Saturday, March 26, 2011

Album Review: Thank You

First impressions are key to any album and opening up with Country Road sets a tone and feel for Thank You that I cannot shake off. So much so I have listened though the album a dozen times, which for a Puffy album has not happened, for me, since honeycreeper.

Between the two singles released to support Thank You and the associated b-sides, slightly over a third of the album is material we have listened to. Par for the course with Puffy and j-pop as a whole. One thing that had been worming its way in my brain is that there are some similarities in sound between all six songs that were heard previously. When I read the liner notes from Thank You, lo and behold Michael S. Kawai produced the entire album. Puffy keeps production in house (so to speak) as Kawai was a percussionist on Jet, which is an effort most of us point to as one of Puffy greatest.



A single producer, maybe, explains why Dareka Ga was left off of Thank You, it had nothing to do with the effort and I think would have been out of place. Both Jeff and I previously have made comments about Puffy going the multi producer route in recent years. For Splurge the effect was astounding and also to a slightly lesser degree with honeycreeper. Bring it! was a very pedestrian effort by Puffy standards… so it was great to see an entire album helmed by one producer. Double so as I like all the songs for Thank You that I had heard over the course of the singles.

Kawai uses very definite and big layers in Thank You, guitars keyboards, bass and drums all feel very defined and shift like a chunky mosaic. For the most part this works really well and comes together nicely… Then there is Wake Up, Make Up. However one awful song does not make an album. Kawai keeps Ami and Yumi in tune and quite frankly makes them sound like… well Puffy. Though out the album are odd starts and breaks, most of the time these work just fine, the keyboards on Jet Love are a good example of this use of pacing.

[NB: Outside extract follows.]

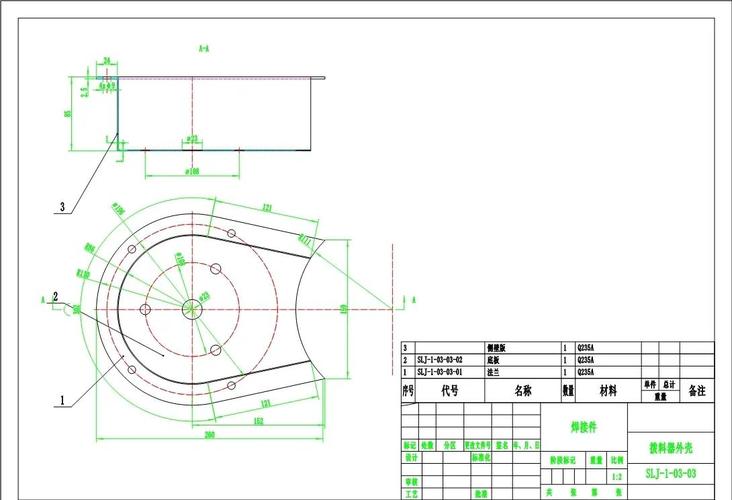This screenshot has width=732, height=500.
Task: Click the 代号 column header
Action: point(450,390)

Also of note there are no solo tracks by either Ami or Yumi on Thank You. I think this works, as very often these are the weakest tracks on their albums and their singing is the definition of the whole being more than the parts. One thing that is apparent to me is that Ami and Yumi share the load throughout the album, but at times it sounds like Ami is emulating Yumi’s style (as noticeable in solo parts of R.G.W.). Puffy has not sounded this vocally strong and cohesive in the nearly ten years since Sturmer produced Nice.

Ami and Yumi take a much more predominant role for lyrics in Thank You. Ami pens five tracks, though one is a shared effort. Yumi wrote four tracks. As the Puffy amalgam they contributed to one with Tamio Okuda and penned the lyrics on one entirely themselves. While there might be contractual as well as experience issues writing the music, it is nice to see an album largely written by Ami and Yumi. Tamio Okuda wrote one song (My Country Road) and worked with Puffy on another (R.G.W). The former sounds less like a Tamio song than the former, but both are great songs and he is an essential component of any Puffy album.

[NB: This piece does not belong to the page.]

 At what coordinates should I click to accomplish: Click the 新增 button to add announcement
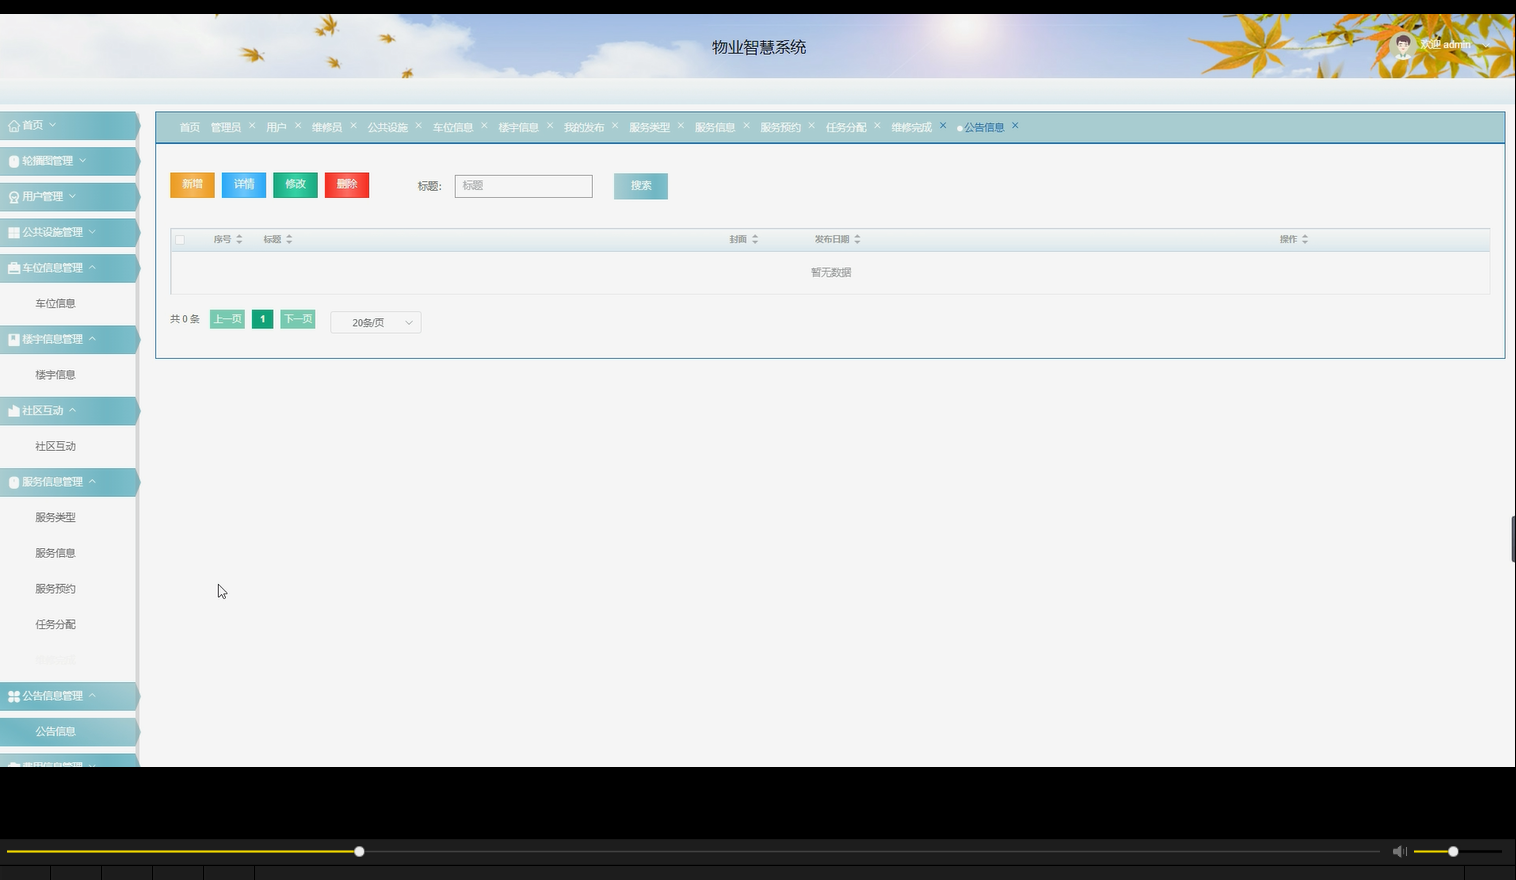pyautogui.click(x=191, y=185)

I bought the deluxe version of Thank You with the bonus DVD (which I have not watched yet). The jewel case is in a photo frame cardboard slip, which as you can see above is gilded and it does stand out. The insides have well executed studio shots of Ami and Yumi in the same sort of style as the cover photo. The liner notes and track information is detailed. Over all nice packaging, especially as compared to the blinding colors from the Bring it! album.

Track List:
1. My Country Road (lyrics & music: Tamio Okuda)
2. Jet Love (lyrics: Yumi Yoshimura music: Shigeo Naka)
3. R.G.W. (lyrics: Tamio Okuda & Puffy music: Tamio Okuda)
4. Hoshi Girl (lyrics: Yumi Yoshimura music: COOZi)
5. Wake Up. Make Up. (lyrics: Ami Onuki, Makoto Koshima & Yousuke Matsumoto music: Masaaki Asada)
6. Haru no Uta (lyrics: Ami Onuki music: Linus of Hollywood & Roger Joseph Manning, Jr.)
7. Koi no Yamaarashi (lyrics: Ami Onuki music: Taka Aoki)
8. Ai no Odyssey (lyrics: Yumi Yoshimura music: Shunsuke Watanabe)
9. Banzai! (lyrics: Yumi Yoshimura music: Yusuke Fujita)
10. Fish On (lyrics: Ami Onuki music: Hiroharu Kinoshita)
11. NO! (lyrics: Ami Onuki music: Makoto Ogata)
12. Yokubou (lyrics: Ami Onuki music: Yusuke Fujita)
13. Happy Birthday (lyrics: Puffy music: David Myhr & Peter Kvint)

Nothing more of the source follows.